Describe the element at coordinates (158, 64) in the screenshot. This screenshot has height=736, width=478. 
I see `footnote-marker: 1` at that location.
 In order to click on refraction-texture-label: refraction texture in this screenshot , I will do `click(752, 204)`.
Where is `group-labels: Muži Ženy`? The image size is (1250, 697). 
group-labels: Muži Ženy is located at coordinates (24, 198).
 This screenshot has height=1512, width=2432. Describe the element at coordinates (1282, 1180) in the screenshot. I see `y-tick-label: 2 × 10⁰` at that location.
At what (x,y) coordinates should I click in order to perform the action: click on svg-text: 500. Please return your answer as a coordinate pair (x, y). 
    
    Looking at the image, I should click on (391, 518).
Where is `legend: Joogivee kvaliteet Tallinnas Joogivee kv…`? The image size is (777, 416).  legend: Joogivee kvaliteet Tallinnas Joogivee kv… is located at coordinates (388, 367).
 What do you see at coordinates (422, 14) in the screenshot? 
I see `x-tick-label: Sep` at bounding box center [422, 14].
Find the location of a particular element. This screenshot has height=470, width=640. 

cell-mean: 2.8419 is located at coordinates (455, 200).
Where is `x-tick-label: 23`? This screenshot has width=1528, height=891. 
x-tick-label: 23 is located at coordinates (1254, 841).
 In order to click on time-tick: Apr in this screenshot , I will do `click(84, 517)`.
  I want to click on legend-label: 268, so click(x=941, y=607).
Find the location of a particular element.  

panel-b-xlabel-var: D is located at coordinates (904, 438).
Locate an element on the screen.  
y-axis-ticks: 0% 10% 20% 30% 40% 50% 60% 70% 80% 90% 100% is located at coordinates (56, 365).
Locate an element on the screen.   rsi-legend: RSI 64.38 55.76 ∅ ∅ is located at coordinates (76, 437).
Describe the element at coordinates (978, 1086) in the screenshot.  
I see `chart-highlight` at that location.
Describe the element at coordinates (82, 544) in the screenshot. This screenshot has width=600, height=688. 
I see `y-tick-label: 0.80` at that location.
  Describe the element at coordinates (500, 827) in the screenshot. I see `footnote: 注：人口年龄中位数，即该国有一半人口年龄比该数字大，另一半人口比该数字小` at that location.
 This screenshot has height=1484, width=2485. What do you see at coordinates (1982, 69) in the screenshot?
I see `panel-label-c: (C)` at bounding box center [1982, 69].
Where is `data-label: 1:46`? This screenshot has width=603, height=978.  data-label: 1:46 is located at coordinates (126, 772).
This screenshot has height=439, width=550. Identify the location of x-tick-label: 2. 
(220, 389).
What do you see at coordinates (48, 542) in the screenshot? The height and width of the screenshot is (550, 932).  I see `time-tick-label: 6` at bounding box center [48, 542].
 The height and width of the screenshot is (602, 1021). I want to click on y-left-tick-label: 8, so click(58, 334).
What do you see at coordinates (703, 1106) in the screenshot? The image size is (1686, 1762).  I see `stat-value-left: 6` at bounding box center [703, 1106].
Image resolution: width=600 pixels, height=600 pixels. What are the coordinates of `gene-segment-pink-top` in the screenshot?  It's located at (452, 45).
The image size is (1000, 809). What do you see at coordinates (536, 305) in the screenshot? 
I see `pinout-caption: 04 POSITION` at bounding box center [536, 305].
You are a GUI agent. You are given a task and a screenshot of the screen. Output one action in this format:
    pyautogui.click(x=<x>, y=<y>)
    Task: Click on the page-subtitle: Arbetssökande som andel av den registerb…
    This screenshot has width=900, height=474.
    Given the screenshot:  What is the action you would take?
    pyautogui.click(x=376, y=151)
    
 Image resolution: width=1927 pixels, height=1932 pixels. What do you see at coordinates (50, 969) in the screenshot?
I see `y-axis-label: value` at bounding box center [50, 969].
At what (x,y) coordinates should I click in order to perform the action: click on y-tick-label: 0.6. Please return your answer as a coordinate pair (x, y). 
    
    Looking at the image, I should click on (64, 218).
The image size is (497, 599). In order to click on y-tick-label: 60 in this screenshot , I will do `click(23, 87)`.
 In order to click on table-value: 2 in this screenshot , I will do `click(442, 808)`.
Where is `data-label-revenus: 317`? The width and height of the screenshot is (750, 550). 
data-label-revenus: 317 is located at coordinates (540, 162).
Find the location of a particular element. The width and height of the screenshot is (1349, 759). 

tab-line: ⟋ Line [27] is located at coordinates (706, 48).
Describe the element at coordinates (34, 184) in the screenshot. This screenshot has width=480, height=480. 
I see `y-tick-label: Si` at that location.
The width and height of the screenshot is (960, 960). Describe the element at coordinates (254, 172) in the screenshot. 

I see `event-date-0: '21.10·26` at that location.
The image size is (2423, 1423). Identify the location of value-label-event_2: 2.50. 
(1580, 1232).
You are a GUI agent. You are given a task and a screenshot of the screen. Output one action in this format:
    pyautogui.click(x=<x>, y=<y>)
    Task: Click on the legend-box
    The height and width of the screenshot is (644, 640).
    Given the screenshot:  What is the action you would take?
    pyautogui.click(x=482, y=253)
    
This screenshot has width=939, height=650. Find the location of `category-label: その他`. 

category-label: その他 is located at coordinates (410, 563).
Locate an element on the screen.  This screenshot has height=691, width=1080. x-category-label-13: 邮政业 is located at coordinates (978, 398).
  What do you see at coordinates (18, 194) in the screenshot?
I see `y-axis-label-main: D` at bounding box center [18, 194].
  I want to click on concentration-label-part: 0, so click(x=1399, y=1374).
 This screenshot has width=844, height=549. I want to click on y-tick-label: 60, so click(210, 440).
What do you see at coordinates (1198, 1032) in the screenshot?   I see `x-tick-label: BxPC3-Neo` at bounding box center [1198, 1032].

..........

Write out everything from the very start of the material down to the line that contains "coordinates (76, 437).", including that line, with every line copied without any change.

Describe the element at coordinates (158, 64) in the screenshot. This screenshot has height=736, width=478. 
I see `footnote-marker: 1` at that location.
 In order to click on refraction-texture-label: refraction texture in this screenshot , I will do `click(752, 204)`.
Where is `group-labels: Muži Ženy`? The image size is (1250, 697). 
group-labels: Muži Ženy is located at coordinates (24, 198).
 This screenshot has height=1512, width=2432. Describe the element at coordinates (1282, 1180) in the screenshot. I see `y-tick-label: 2 × 10⁰` at that location.
At what (x,y) coordinates should I click in order to perform the action: click on svg-text: 500. Please return your answer as a coordinate pair (x, y). 
    
    Looking at the image, I should click on (391, 518).
Where is `legend: Joogivee kvaliteet Tallinnas Joogivee kv…`? The image size is (777, 416).  legend: Joogivee kvaliteet Tallinnas Joogivee kv… is located at coordinates (388, 367).
 What do you see at coordinates (422, 14) in the screenshot? 
I see `x-tick-label: Sep` at bounding box center [422, 14].
Find the location of a particular element. This screenshot has height=470, width=640. 

cell-mean: 2.8419 is located at coordinates (455, 200).
Where is `x-tick-label: 23`? This screenshot has width=1528, height=891. 
x-tick-label: 23 is located at coordinates (1254, 841).
 In order to click on time-tick: Apr in this screenshot , I will do `click(84, 517)`.
  I want to click on legend-label: 268, so click(x=941, y=607).
Find the location of a particular element.  

panel-b-xlabel-var: D is located at coordinates (904, 438).
Locate an element on the screen.  
y-axis-ticks: 0% 10% 20% 30% 40% 50% 60% 70% 80% 90% 100% is located at coordinates (56, 365).
Locate an element on the screen.   rsi-legend: RSI 64.38 55.76 ∅ ∅ is located at coordinates (76, 437).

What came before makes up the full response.